___ Texto

No decorrer do segundo trimestre de 1911, Raymond Poincaré, então dirigindo uma delegação de deputados e personalidades francesas, visitou alguns países sul-americanos, dentre
estes o Brasil, o Uruguai e a Argentina. As viagens de ida e volta foram realizadas nos vapores da Messageries Maritimes (MM), que, na época, utilizava na rota cinco navios, todos eles relativamente antigos
e de tonelagem já então considerada modesta: o Chili de 1895, o Cordillere, de 1896, o Amazone, de 1896, o Magellan, de 1897 e o Atlantique, de 1900.
Poincaré, advogado por formação e importante personagem no cenário político do hexágono, ficou bem decepcionado com as condições gerais dos navios da MM em que viajava, surpreendendo-se com a falta de material náutico
de primeira linha nessa rota para a América do Sul, tão importante para o comércio exterior da nação francesa.

______

- [Tarefa 1]:
Explique, com base no texto sobre a viagem de Poincaré, por que ele se surpreendeu com a falta de material náutico de primeira linha na rota para a América do Sul.
- [Tarefa 2]:
Relacione todos os navios da Messageries Maritimes que o texto sobre a viagem de Poincaré menciona, cada um com seu ano.
- [Tarefa 3]:
Dê sequência ao texto sobre a viagem de Poincaré à América do Sul a partir da última frase apresentada.

___ Conjunto de entradas

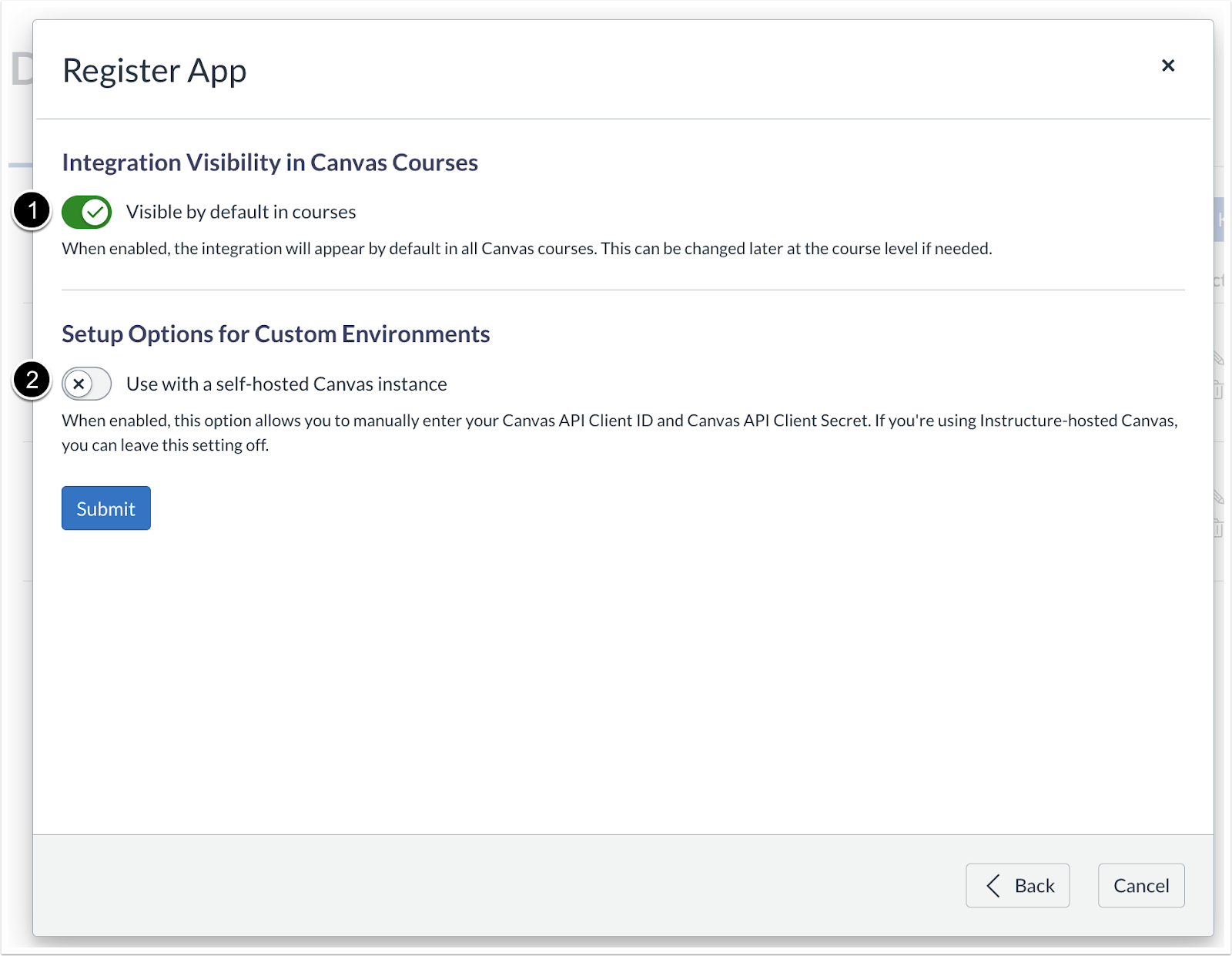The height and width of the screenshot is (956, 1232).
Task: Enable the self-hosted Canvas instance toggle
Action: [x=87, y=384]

______
___ Conjunto de entradas

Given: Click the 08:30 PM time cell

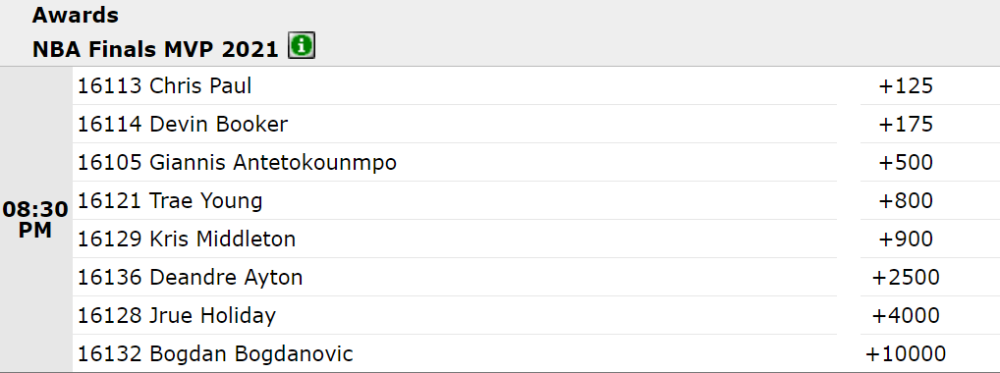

______

- [Resposta esperada 1]:
Poincaré se surpreendeu porque essa rota para a América do Sul era muito importante para o comércio exterior da França. Mesmo assim, a Messageries Maritimes empregava nela navios relativamente antigos e de tonelagem já considerada modesta.

- [Resposta esperada 2]:
Chili (1895), Cordillere (1896), Amazone (1896), Magellan (1897) e Atlantique (1900).

- [Resposta esperada 3]:
Ao voltar a seu país, Poincaré não hesitou em colocar todo o peso de seu crescente prestígio político em apoio à iniciativa conjunta de três grandes armadoras da França (a Fabre, a Fraissinet e a
Societe Generale des Transportes Maritimes), que, em maio de 1910, haviam feito requerimento ao governo, a fim de obter concessão oficial dos correios franceses para a exploração de algumas linhas interoceânicas, até então monopólio da MM.
Concessões - Em julho do ano seguinte, as autoridades gaulesas deram acordo de princípio, a ser ratificado pelas Câmaras de Deputados, para que o trio de armadoras mencionado recebesse a concessão do serviço
postal destinado à América do Sul, permanecendo, porém, a MM com todas as outras concessões de linhas oceânicas.
Previa este acordo de princípio que a nova concessionária ordenasse a estaleiros franceses a construção de quatro novos transatlânticos de passageiros, que tivessem velocidade mínima de 18 nós (33 quilômetros
horários), e que pudessem ser transformados em cruzadores auxiliares em caso de conflito.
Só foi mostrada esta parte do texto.